Am 3. März 2020 luden der Verein Löhne umsteigen – Der Bahnhof e.V. gemeinsam mit der Stadt Löhne zum Auftaktworkshop zum Nutzungskonzept alle Bürgerinnen und Bürger in den Alten Wartesaal des Bahnhofs ein.

Die Veranstaltung erzeugte hohes mediales Interesse über Löhne hinaus und der Raum war mit 150 Personen bis auf den letzten Platz gefüllt.

Im Impulsvortag konnte  Aat Vos aus den Niederlanden den Anwesenden die Idee und Ausgestaltung des sogenannten Dritten Ortes nahe bringen. Der Bahnhof Löhne kann ein Ort der Begegnung für alle werden und als Anziehungspunkt viele Nutzungen dort vereinen.

Im Anschluss präsentierte Moderatorin Elke Frauns die bisherigen Ideen von Stadt und Verein für die zukünftige Bahnhofsnutzung. Anknüpfend daran konnten alle Anwesenden ihr eigenen Ideen, Kommentare und Ergänzungen anbringen an sechs Arbeitsstationen anbringen und diskutieren.

Die gesammelten Ergebnisse und eine Zusammenfassung des Workshops können Sie hier nachlesen:

In den folgenden zwei weiteren Workshops werden alle dokumentierten Ideen auf Umsetzung und Realisierbarkeit geprüft und dann als Nutzungskonzept verabschiedet.  

Der Fahrplan 2020

Februar 
Interner Workshop: Stadtbücherei der Zukunft

März
Auftaktveranstaltung für alle Bürgerinnen und Bürger:
„Löhne, einsteigen“ mit Elke Frauns und Aat Vos
am 3. März ab 17 Uhr, Alter Wartesaal im Bahnhof, Bünder Straße 7, 32584 Löhne

März/April
Workshop für Zielgruppen und Beteiligte zur zukünftigen Nutzung des Bahnhofs

Mai
Workshop mit Politik und Verabschiedung Nutzungskonzept, Raumprogramm

Sommer
Architekturwettbewerb Bahnhof Löhne:

Auslobung des Realisierungswettbewerbs

Herbst/Winter
Entscheidung des Preisgerichts und Ausstellung der Arbeiten des Architekturwettbewerbs.

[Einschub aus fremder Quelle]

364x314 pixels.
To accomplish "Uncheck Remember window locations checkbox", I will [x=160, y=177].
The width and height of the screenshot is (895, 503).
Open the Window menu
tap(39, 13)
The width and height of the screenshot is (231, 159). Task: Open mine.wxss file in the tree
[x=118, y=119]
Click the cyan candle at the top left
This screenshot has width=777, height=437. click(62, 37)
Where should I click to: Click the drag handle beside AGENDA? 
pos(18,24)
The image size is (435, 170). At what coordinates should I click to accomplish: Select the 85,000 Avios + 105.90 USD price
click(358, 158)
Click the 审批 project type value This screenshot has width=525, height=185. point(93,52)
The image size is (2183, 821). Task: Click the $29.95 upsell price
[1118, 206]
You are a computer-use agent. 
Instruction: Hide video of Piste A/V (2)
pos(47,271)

Das Löhner Bahnhofsgebäude aus dem Anfang des 20. Jahrhunderts ist seit 1988 in die Denkmalliste eingetragen. In den Jahren zu Beginn des vergangenen Jahrhunderts galt Löhne als der wichtigster Umsteigebahnhof im Fernverkehr zwischen Hannover und Hamm und war größter Verschiebebahnhof im ostwestfälisch-lippischen Raum. Nach dem 2. Weltkrieg verliert der Bahnhof immer mehr an Bedeutung, nachdem er vorher als wichtiger Knotenpunkt im Personen- und Güterverkehr galt.

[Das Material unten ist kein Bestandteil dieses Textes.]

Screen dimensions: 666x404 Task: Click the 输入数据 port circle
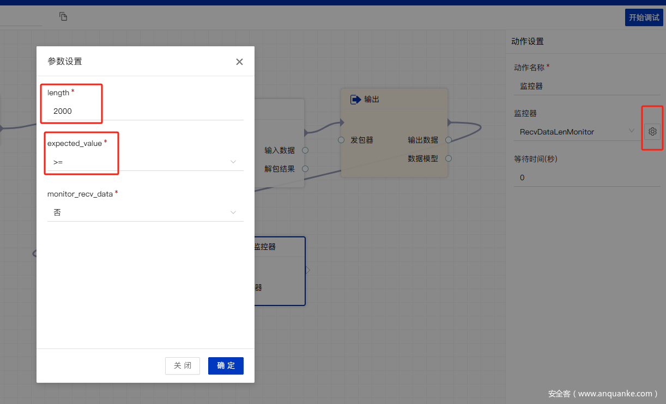click(x=305, y=150)
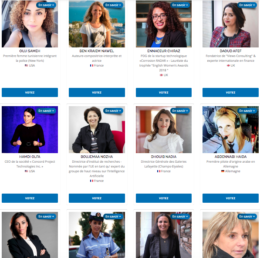Vote for Ouji Sameh

pyautogui.click(x=30, y=93)
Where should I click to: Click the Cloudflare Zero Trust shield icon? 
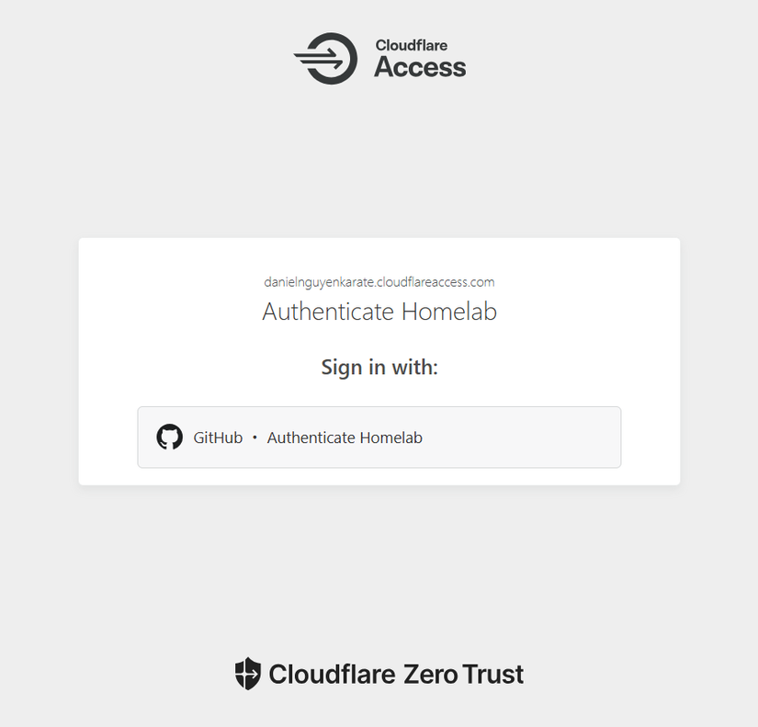pos(248,674)
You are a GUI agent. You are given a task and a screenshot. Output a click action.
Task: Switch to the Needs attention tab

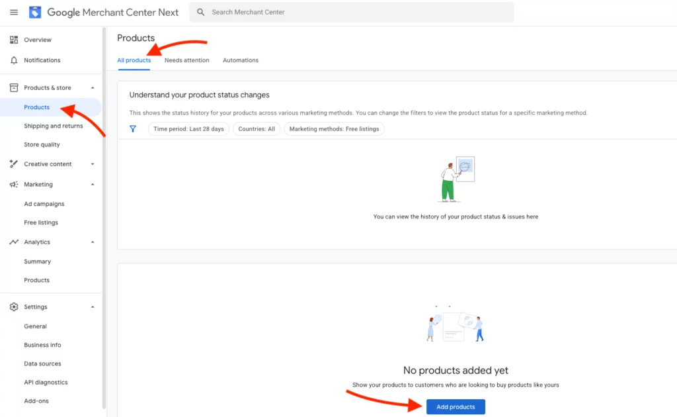coord(186,60)
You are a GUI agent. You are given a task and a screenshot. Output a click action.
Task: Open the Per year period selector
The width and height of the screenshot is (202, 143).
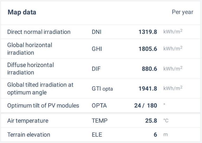click(182, 12)
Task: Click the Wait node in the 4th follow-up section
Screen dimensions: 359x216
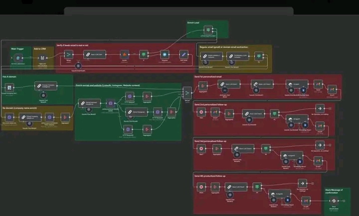Action: tap(201, 187)
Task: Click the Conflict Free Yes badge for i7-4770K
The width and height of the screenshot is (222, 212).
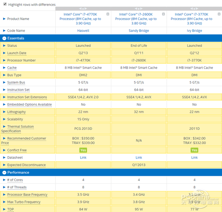Action: pyautogui.click(x=83, y=150)
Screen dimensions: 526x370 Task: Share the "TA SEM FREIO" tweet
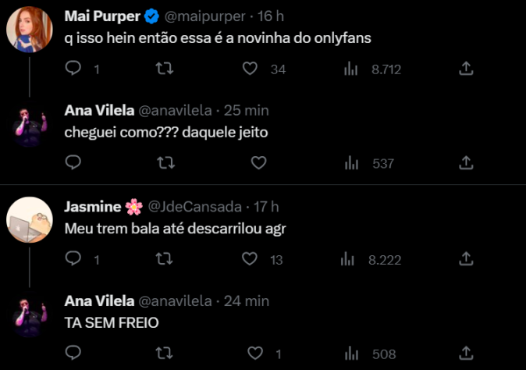coord(466,354)

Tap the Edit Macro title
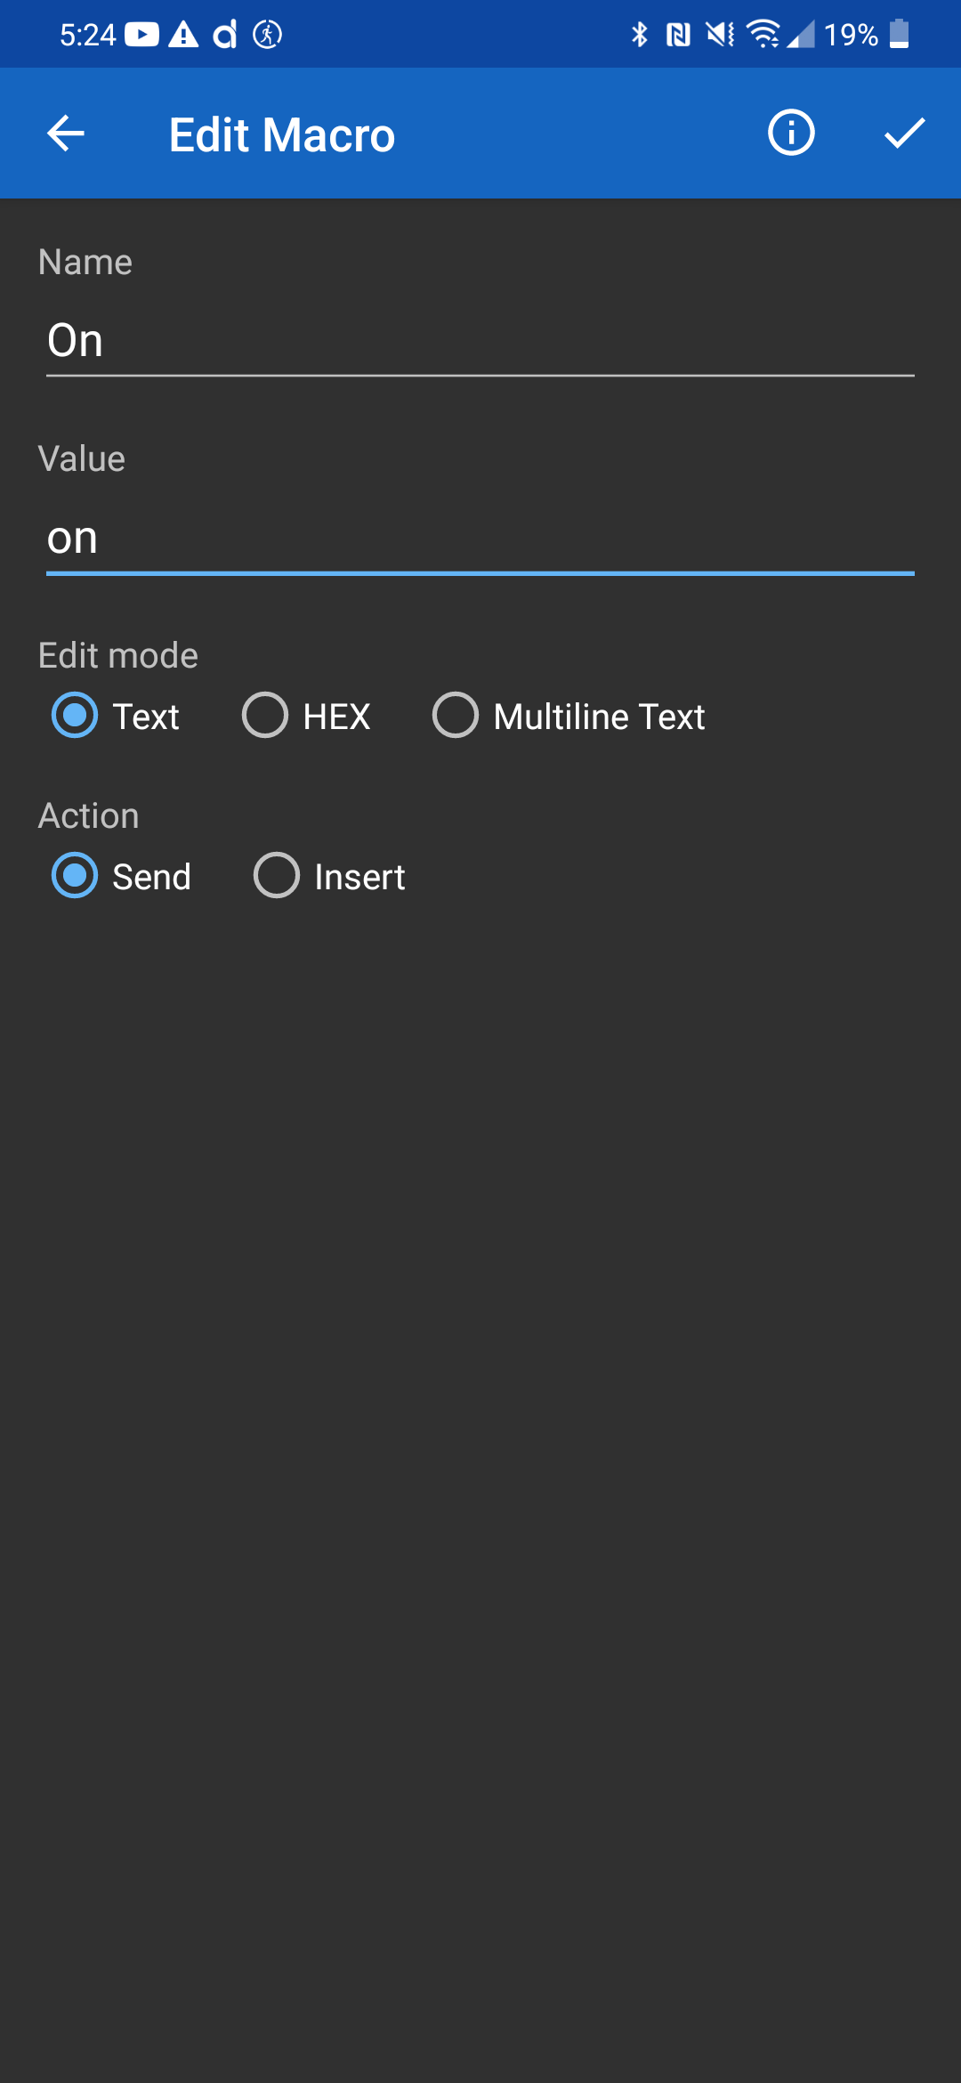(x=282, y=135)
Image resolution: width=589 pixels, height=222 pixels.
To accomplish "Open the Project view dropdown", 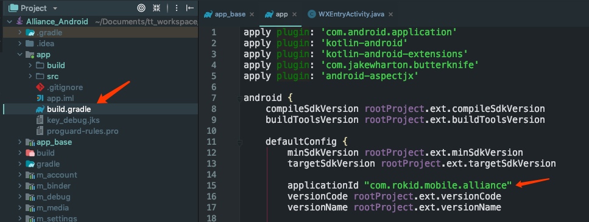I will click(55, 9).
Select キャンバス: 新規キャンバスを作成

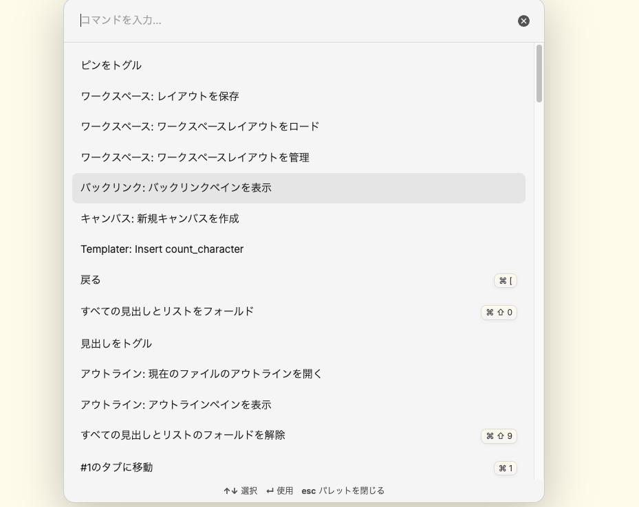[x=299, y=218]
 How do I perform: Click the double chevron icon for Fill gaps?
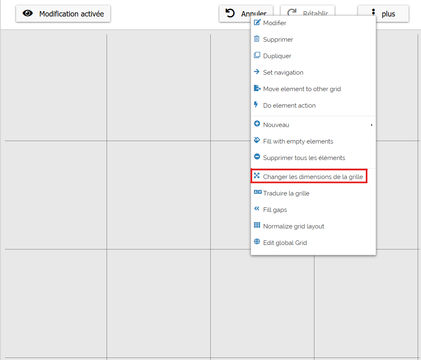tap(257, 209)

Doch durch den Kauf des Gebäudes durch die Eheleute Di Fede und die Gründung des Vereins "Löhne, umsteigen! - der Bahnhof" ist der Bahnhof nicht in Vergessenheit geraten.

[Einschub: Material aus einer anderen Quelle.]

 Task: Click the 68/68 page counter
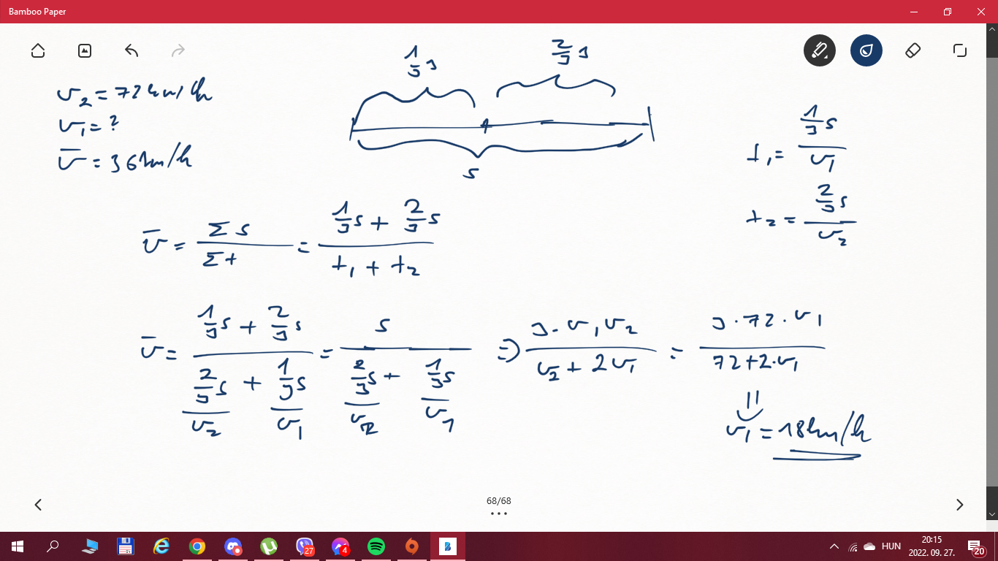(x=499, y=501)
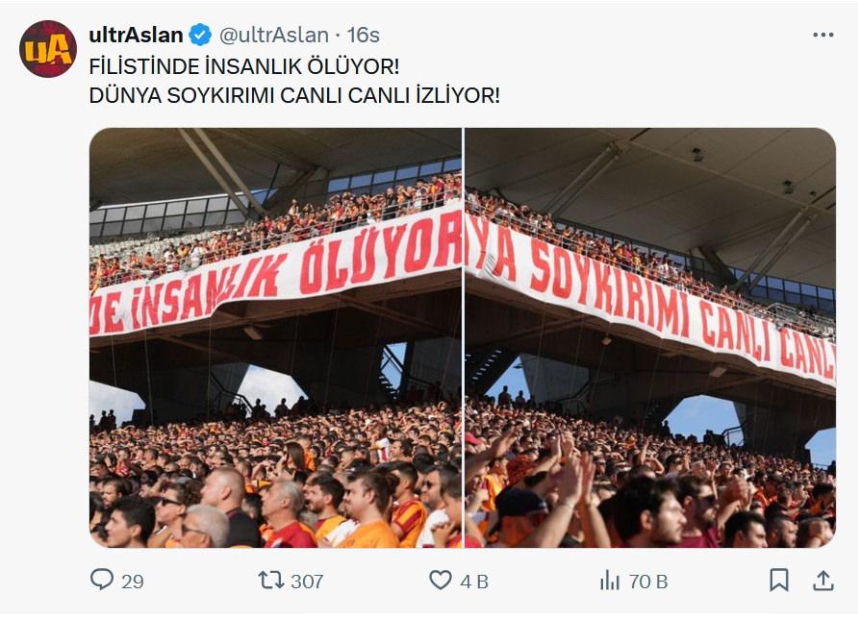Open the right photo with SOYKIRIMI banner
Screen dimensions: 858x620
click(x=650, y=338)
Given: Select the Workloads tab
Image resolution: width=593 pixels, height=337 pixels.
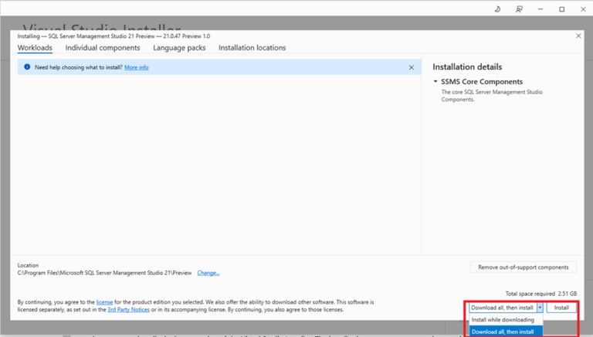Looking at the screenshot, I should (35, 48).
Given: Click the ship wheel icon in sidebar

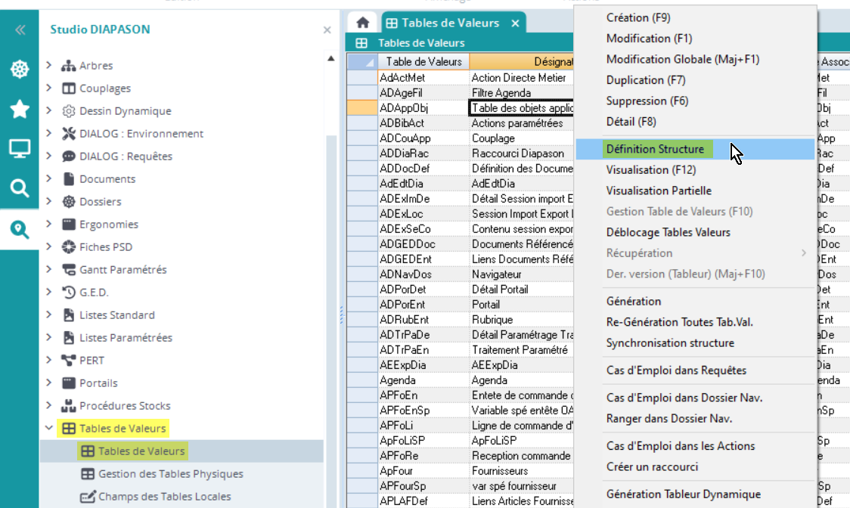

Die Stadt Löhne sah sich in der Pflicht, auch ihren Beitrag für diesen wichtigen Ort in Löhne zu leisten und ist nun seit dem 01.01.2020 Besitzer des Empfangsgebäudes. Gemeinsam mit dem Verein wird mit dem Bahnhof ein neues Nutzungskonzept geplant. Bürgermeister Bernd Poggemöller beschreibt:

"Mit dem Kauf des Gebäudes haben wir die Weichen für die Zukunft unserer Stadt gestellt: Denn wir möchten das älteste Gebäude in der Innenstadt zum neuen, schlagenden Herz Löhnes entwickeln."

Und auch Vereinsvorstand Irene Esser stimmt zu:

"Wir haben die einmalige Chance, ganz neue Verbindungen in Löhne zu schaffen. Denn die fünf Stadtteile
sind nicht nur getrennt in Nord und Süd, sondern auch durch Bahn, Autobahn und die Werre."